George. You're still so particular about things and definitely throw a fit when you get frustrated and things aren't exactly how you want them. For all the rules you love to know about and signs that note these rules, you don't always follow rules. You're still so obsessed with garbage and it's by far your favorite game. You've been pretty attached to dad this month and even asked him if he could not do his workouts in the morning as you want him to be here when you wake up.

G notes:


  • While at the Academy with Dedee, you loved looking at the different compost, recycling and garbage cans. Dedee told you the trash can was called 'landfill' and you said, 'no Dedee, landfill is where the garbage gets dumped'
  • You've been talking about pepper soup for weeks. It all started when I asked you what vegetable you'd eat. You chose peppers (which you wouldn't eat when offered raw) but went on and on about making a pepper soup -- even so far as adding carrots, zucchini etc. We finally made the soup (not even with other vegetables) and surprise, surprise, you didn't touch any of the peppers. You then told me, 'I just wanted to talk about it, I didn't want to eat it'.
  • I finally put on Coldplay's Yellow for you honoring your favorite color. Now you ask for it often and love to hold my hands and dance around the kitchen.
  • You still love signs and told me we needed to bring a sign to Sutro Baths that said, 'watch out sandy stairs'
  • You also asked for a sign in your room and dictating the rules. Some days you do really well with making your bed and taking off your pull up, other days you don't...
  • You often comes to tattle on W and I'm trying to teach you that distraction or not making a big deal about what you want will lead to the other forgetting about it. I told you to ask W if he wanted to ride bikes, to get W to give up the table, but then you got distracted and and wanted to ride books too :) Can we come here again? W
  • Always aware of rules, when you're playing with your cars in the backyard, you say, 'you better curb your wheels or you'll get a ticket!'. You also ask me if I've curbed my wheels when I park.

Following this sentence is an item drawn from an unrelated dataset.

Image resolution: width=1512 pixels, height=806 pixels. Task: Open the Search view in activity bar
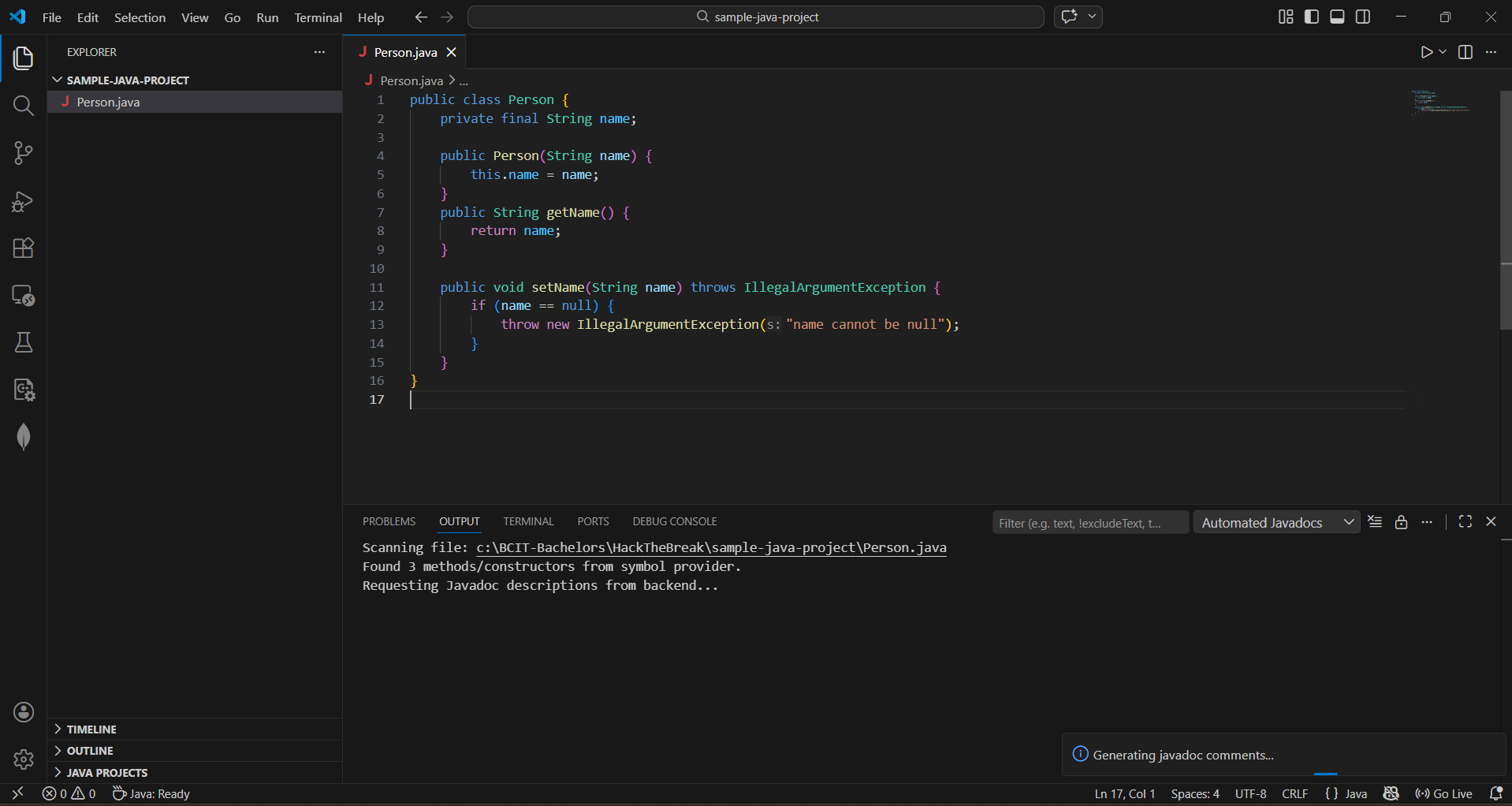tap(24, 106)
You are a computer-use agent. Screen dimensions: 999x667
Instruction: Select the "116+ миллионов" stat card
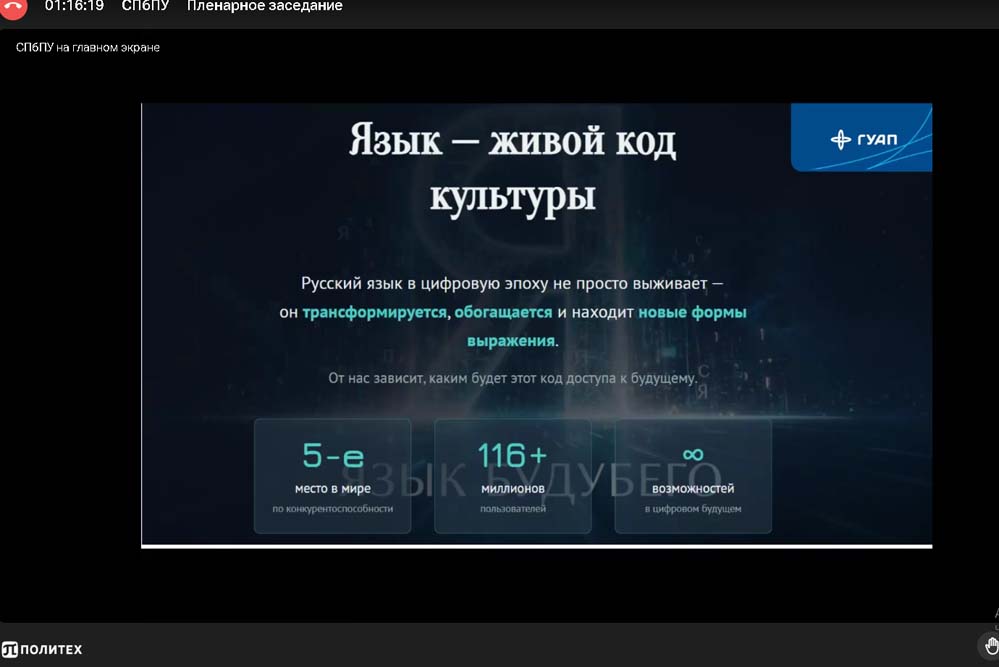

  • You do not like pirate stuff nearly as much as W and one day you had a complete breakdown crying, 'William won't stop saying 'shiver me timbers!'
  • You sliced your chin open at the park and were pretty upset. Dad was extra sympathetic to you at the hospital. They let you look through their book of DVDs to pick something to watch and you picked out a pink Barbie DVD but then the DVD player was broken so you didn't get to watch it. When you were all fixed up, they gave you a Popsicle and you asked if they had a bowl for when it started dripping.
  • One night during books, you asked me when you could walk out of the house on your own and go down the street. You even acted it out, 'I'd close the door and then say, 'bye mom'' which you said with a higher shouting voice just how you'd shout goodbye to me.
  • You got to see a yellow garbage truck, best day ever!